On Sat, 12 May 2007 08:25:28 +0900, MenTaLguY [email protected] wrote:

What you actually need to do is make uninterruptability the universal
default; interruptability at a specific point must be specifically allowed
for.

Another way to do this is to work in terms of atomic transactions (e.g.
STM, if your STM implementation is itself safe in the face of
asynchronous exceptions).

-mental

kyle_s · May 12, 2007, 2:02am

On Sat, 12 May 2007 08:40:43 +0900, “Bill K.” [email protected] wrote:

If I happen to be calling other routines that aren’t written to handle
exceptions safely, well, yeah, that sucks for me.

That goes for most of core and stdlib, though.

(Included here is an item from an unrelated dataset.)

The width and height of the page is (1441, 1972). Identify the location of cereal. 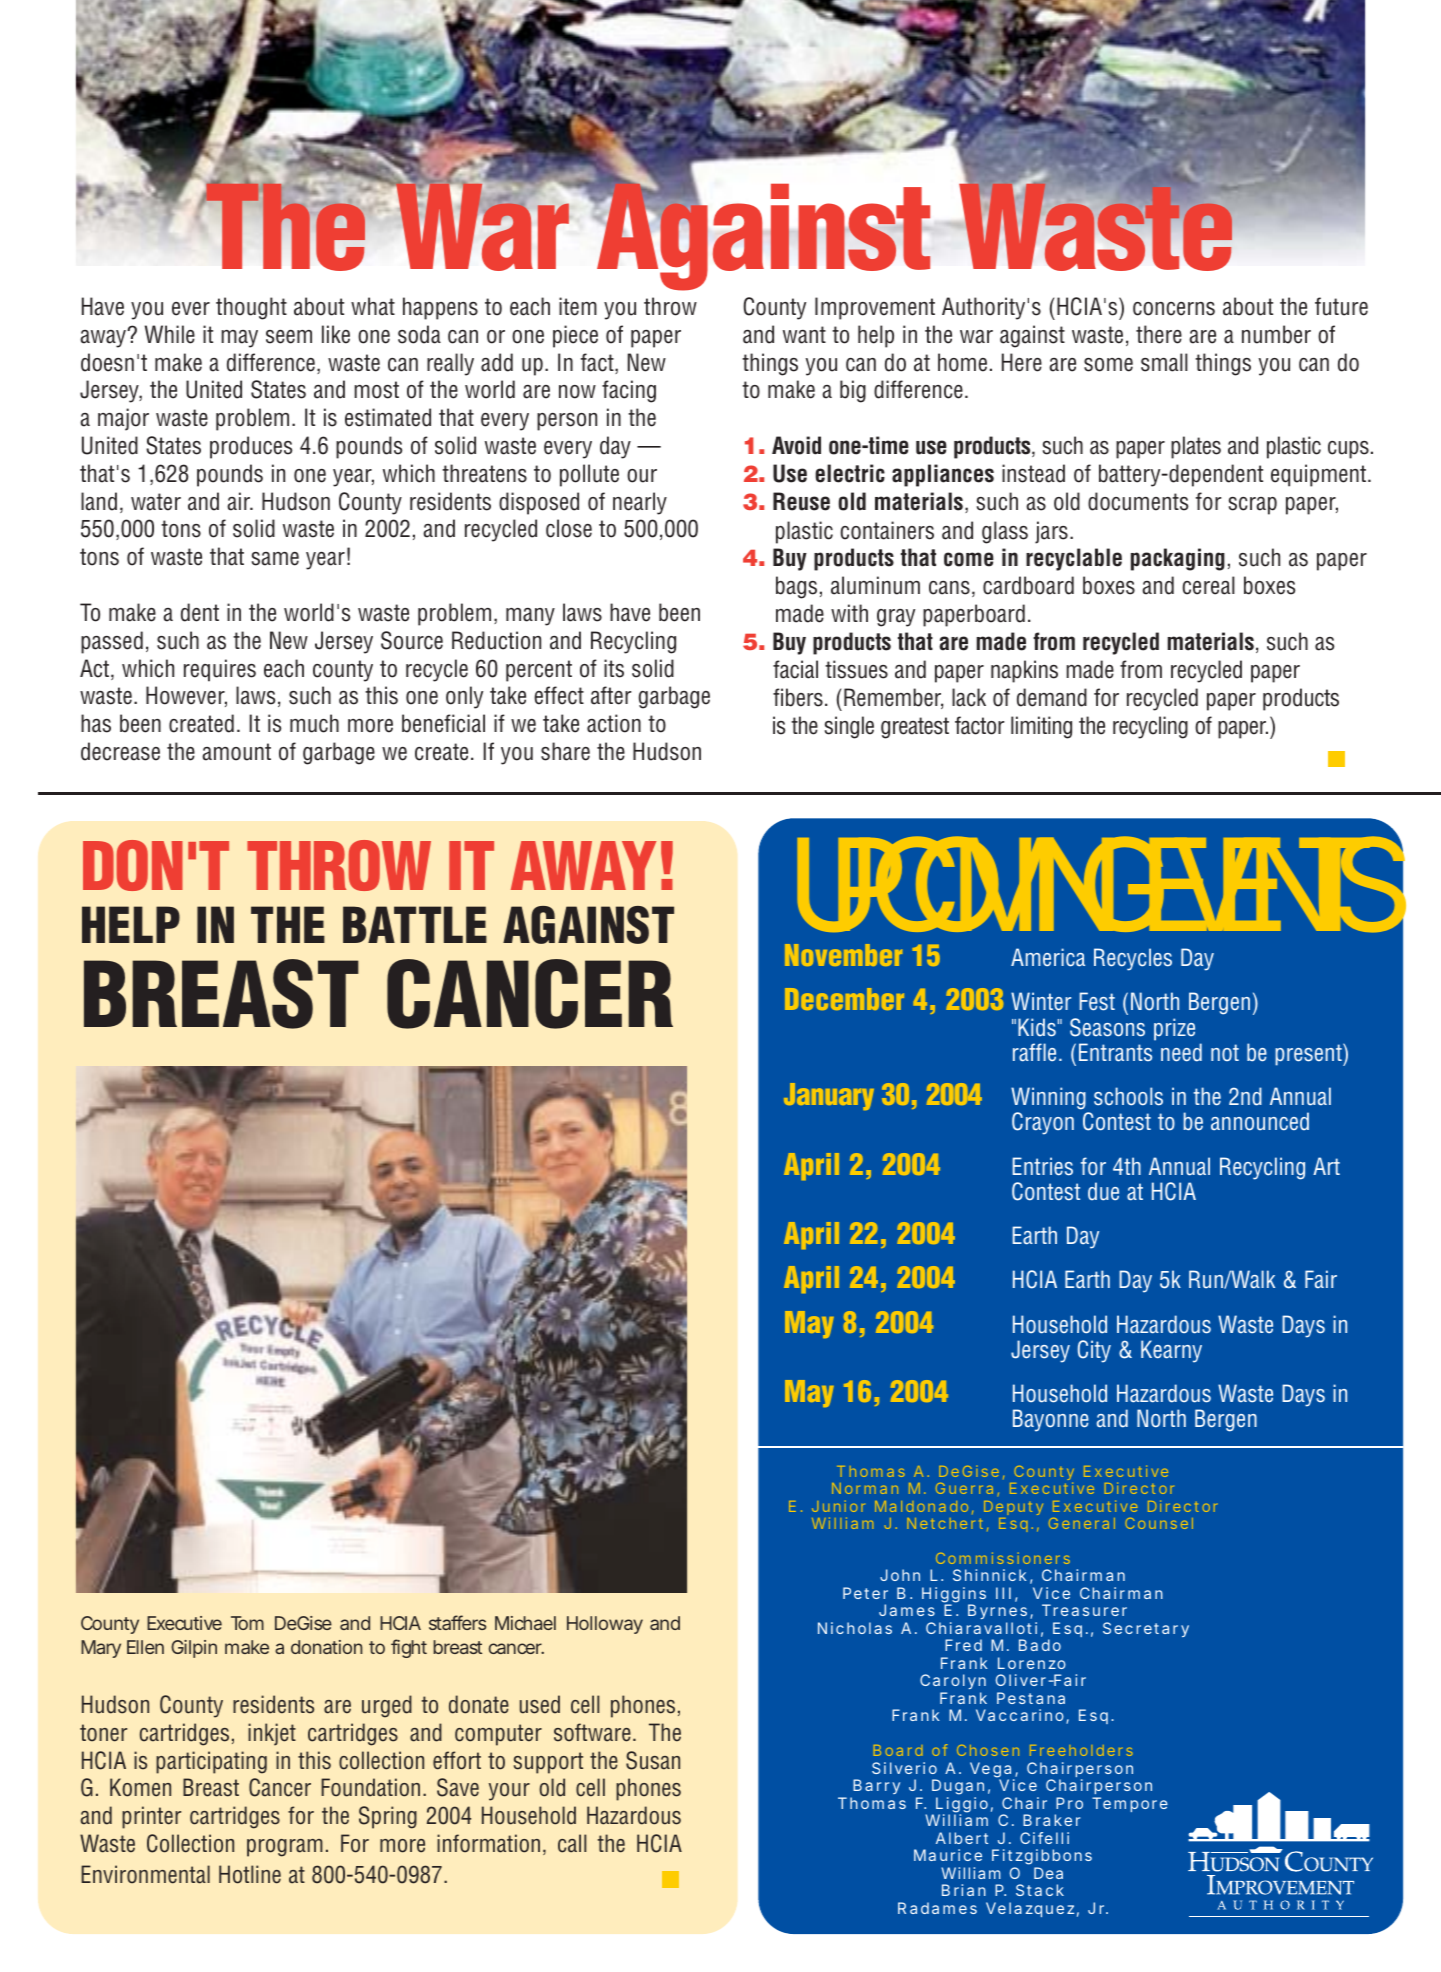
(1208, 585).
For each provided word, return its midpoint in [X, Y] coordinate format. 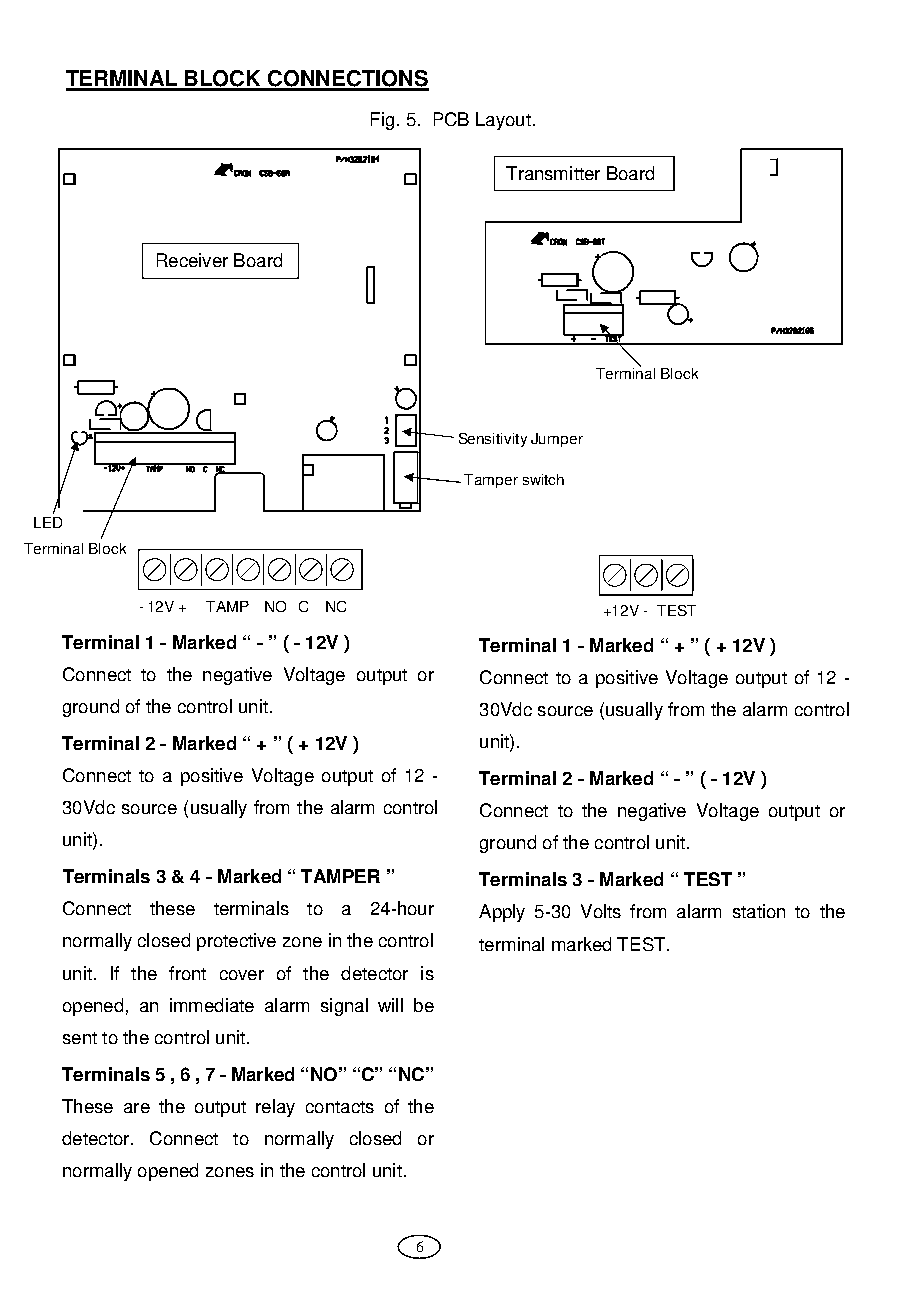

At least in the face of
asynchronous exceptions. Have a look at Set#replace, for instance.

But if one method can be written to be safe,

I’m not sure any non-trivial method can be. Additionally, if we’re
dealing with a non-green-threaded case where an exception can be
delivered
at any time (not just set scheduling points), it’s really not possible
at all.

Rather than my continuing to make bald assertions, though, if you’d like
to provide a code sample I can probably illustrate what I mean.

-mental

kyle_s · May 12, 2007, 1:41am

From: “MenTaLguY” [email protected]

Or am I just missing out on something fundamental? (If so, I’m most
definitely interested to learn.)

Yes. You have to be worried about all of the code involved (e.g. also the
arbitrarily complex implementations of any methods you call), not just your
own immediate code.

Oh. That’s different.

I was just looking for whether we could arrive at constraints that would
allow a given routine to be written in a way that 100% safely handled
these new hypothetical Thread#raise semantics.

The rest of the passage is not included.